DR. HILLS' REPORT UPON ARSENIC IN WALL

PAPERS AND FABRICS.

After a prolonged hearing before the committee on Public Health of the Legislature of 1891, at which much evidence was presented with reference to the dangers which may occur in connection with the use of arsenic as a pigment, for the purpose of coloring many of the articles in common household use, the following law was enacted:

[CHAP. 374, ACTS OF 1891.]

AN ACT RELATIVE TO THE SALE OF ARTICLES CONTAINING ARSENIC. Be it enacted, etc., as follows:

SECTION 1. Whoever by himself or by his servant or agent, or as the servant or agent of any other person, manufactures, sells or exchanges, or has in his custody or possession with intent to sell or exchange, or exposes or offers for sale or exchange, any children's toys or confectionery, containing or coated wholly or in part with arsenic, shall be punished by fine of not less than fifty nor more than one hundred dollars.

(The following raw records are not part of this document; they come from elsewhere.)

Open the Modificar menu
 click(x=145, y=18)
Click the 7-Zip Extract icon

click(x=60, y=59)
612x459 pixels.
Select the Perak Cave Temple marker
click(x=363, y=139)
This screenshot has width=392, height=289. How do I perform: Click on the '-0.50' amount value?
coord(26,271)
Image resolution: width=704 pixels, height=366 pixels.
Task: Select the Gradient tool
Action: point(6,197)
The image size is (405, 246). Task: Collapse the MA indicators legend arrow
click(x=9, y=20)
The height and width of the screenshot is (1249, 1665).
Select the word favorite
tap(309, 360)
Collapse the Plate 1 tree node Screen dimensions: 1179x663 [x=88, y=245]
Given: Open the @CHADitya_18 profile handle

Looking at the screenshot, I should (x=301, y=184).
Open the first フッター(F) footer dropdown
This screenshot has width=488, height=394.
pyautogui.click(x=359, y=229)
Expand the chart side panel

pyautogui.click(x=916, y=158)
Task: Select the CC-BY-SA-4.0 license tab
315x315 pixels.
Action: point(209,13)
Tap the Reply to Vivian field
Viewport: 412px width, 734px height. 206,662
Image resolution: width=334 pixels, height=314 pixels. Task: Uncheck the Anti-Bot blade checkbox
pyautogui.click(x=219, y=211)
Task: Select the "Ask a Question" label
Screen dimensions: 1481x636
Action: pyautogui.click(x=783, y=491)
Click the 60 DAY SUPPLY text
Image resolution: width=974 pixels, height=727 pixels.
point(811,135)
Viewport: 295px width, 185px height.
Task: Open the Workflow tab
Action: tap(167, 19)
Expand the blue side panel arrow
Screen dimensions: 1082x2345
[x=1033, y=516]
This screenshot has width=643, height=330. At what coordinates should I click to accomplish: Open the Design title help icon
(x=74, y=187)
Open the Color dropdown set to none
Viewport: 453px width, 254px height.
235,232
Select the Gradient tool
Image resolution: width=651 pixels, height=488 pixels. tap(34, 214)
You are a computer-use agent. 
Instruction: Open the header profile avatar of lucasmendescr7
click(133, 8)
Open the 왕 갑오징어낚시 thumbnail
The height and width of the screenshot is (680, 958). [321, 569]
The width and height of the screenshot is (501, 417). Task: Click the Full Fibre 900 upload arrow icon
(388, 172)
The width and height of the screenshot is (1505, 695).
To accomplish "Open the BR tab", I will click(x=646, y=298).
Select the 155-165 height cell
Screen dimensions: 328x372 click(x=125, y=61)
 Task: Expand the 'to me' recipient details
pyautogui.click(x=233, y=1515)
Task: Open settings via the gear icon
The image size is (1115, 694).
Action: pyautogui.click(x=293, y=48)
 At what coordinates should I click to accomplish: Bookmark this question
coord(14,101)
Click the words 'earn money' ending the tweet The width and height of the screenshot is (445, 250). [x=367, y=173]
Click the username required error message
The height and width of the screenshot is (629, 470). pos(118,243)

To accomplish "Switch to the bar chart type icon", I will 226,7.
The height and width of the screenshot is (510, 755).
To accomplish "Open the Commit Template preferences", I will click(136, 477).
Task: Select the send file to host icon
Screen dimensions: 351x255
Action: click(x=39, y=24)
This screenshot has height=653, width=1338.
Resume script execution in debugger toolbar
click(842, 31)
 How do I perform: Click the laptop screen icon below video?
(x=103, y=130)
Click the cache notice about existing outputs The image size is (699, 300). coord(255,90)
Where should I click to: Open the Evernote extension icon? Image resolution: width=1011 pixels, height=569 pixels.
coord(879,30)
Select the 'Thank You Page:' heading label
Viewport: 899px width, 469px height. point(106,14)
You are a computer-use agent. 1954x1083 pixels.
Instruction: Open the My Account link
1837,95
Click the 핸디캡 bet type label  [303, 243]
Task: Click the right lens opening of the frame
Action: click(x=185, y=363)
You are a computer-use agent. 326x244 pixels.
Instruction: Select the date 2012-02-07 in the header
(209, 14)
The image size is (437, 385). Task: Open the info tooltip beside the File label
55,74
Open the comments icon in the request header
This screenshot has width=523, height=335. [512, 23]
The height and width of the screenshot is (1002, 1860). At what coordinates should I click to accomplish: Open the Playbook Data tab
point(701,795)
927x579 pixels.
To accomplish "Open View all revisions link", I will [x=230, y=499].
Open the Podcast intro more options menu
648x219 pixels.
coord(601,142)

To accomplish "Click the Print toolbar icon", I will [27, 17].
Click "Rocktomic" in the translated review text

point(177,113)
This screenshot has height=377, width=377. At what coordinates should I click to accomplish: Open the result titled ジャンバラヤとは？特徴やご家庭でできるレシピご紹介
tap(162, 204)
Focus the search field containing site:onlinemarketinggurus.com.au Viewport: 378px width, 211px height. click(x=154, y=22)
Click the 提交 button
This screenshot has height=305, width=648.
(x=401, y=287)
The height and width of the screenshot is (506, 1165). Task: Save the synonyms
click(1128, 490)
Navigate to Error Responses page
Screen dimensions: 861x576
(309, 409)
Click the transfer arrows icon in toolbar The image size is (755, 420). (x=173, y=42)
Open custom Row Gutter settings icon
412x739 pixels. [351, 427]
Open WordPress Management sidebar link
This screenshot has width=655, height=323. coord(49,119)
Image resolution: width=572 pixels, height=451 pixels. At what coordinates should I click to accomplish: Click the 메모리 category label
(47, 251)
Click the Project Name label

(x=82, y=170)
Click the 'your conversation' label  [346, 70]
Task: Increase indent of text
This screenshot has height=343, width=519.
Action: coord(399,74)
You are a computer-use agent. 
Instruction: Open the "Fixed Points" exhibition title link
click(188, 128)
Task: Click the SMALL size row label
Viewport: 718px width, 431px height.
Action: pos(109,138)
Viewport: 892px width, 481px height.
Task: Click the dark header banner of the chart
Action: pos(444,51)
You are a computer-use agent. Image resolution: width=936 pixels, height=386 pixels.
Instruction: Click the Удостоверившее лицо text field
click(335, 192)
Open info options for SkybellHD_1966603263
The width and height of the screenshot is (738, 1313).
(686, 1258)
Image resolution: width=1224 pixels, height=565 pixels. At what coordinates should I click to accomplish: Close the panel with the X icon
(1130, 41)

SECT. 2. The state board of health may make such investigations and inquiries as they deem necessary as to the existence of arsenic in any paper, fabric or other article offered for sale or exchange, and for that purpose may appoint inspectors and chemists, and expend an amount not exceeding one thousand dollars, and report to the next legislature in print on or before the first day of February in the year eighteen hundred and ninety-two. SECT. 3. Every person offering or exposing for sale or exchange any paper, fabric or other article shall furnish a sample thereof sufficient for the purpose of analysis, where such sample can be obtained without damage to the remaining portion, to any inspector, chemist or other agent or officer employed by the state board of health, who shall apply to him therefor for that purpose and who shall tender him the value of the same. Whoever violates the provisions of this section shall be punished as provided in section one of this act. [Approved June 5, 1891.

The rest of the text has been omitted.